Elsewhere, a protest march organised by a local charity saw people walk from the centre of Dunkirk to the beach behind a banner reading "Your borders, our dead".

One of the marchers read out the names of the deceased while facing the water.

'Should have intervened'

Documents from a French investigation into the accident that have been reported in the media suggest that French and British sea rescue coordinators passed the buck as the boat sank.

In the first SOS calls, the boat appears to have been just inside French waters but drifting towards the British boundary, but neither side sent out a
rescue boat, according to Le Monde newspaper.

"Everything that has been written is quite shocking," French Interior Minister Gerald Darmanin told the France 3 TV channel on Wednesday evening. "From what I understand... we should have intervened because by the looks of things they were in French waters," he added.

In Paris on Thursday evening, around 100 people demonstrated at the Place de la Republique. White leaves bearing the names of the dead were placed at the foot of the column in the centre of the square.
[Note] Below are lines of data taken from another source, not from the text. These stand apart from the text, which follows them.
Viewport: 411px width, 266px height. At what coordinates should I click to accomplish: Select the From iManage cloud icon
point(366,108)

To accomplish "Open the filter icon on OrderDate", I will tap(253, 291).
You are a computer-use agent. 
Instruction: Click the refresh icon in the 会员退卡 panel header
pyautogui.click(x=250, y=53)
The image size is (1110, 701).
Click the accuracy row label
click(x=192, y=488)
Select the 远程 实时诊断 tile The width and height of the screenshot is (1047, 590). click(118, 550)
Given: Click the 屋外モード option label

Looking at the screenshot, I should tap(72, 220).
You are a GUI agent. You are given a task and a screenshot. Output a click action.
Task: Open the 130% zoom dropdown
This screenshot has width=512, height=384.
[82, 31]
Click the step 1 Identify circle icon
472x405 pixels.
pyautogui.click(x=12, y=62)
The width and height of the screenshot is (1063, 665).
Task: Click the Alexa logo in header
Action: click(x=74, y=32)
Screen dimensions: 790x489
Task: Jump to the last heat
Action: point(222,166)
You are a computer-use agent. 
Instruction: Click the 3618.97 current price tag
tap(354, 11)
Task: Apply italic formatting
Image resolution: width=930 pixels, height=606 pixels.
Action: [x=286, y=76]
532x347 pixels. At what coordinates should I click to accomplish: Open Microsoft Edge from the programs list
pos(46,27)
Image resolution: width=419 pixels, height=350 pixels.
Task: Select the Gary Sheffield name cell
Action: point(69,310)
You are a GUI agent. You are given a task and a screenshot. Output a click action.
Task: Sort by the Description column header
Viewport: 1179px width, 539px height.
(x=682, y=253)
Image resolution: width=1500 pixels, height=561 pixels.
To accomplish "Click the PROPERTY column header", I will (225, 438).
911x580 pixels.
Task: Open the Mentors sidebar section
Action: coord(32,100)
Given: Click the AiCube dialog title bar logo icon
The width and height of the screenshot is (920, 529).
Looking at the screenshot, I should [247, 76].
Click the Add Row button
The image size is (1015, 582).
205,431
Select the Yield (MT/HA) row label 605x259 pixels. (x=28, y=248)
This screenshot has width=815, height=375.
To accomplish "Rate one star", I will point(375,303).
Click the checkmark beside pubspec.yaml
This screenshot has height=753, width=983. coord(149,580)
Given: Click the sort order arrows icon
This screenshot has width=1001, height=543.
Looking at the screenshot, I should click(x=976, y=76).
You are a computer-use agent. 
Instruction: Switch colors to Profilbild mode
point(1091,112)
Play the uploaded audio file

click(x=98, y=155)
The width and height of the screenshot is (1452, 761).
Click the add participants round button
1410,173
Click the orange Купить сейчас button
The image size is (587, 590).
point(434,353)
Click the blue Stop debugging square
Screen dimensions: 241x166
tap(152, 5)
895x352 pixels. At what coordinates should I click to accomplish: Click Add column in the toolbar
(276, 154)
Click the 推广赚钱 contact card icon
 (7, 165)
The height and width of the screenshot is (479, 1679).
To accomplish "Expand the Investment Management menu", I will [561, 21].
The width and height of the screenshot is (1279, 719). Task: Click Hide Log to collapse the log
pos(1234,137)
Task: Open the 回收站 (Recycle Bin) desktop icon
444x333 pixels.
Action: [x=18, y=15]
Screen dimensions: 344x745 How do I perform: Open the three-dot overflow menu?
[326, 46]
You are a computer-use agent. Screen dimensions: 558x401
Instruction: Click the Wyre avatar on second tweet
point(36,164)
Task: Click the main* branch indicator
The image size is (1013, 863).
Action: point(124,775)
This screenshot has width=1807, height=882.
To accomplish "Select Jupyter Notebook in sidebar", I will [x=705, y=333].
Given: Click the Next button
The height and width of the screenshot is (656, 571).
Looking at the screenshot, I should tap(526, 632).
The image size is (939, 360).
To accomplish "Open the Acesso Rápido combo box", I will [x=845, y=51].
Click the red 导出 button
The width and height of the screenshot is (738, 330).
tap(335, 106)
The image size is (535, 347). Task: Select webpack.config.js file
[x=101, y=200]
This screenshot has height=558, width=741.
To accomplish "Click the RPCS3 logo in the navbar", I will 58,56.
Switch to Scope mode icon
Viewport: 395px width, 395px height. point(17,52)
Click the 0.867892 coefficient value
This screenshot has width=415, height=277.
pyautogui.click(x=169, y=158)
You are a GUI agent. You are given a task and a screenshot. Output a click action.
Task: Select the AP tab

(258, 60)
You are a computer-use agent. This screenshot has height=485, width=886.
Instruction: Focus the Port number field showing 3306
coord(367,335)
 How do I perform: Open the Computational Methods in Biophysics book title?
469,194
A letter was read out from the widow of a man who lost his life, the father of her two children, which said that he "did not deserve to die like that".

Meanwhile, 65 humanitarian associations from Britain, Belgium and France have called on the British government to provide legal routes for asylum seekers in a joint letter published in Le Monde.

The British government has programmes to help Ukrainians and Afghan refugees, but many others are forced to cross the Channel to make a claim for
asylum.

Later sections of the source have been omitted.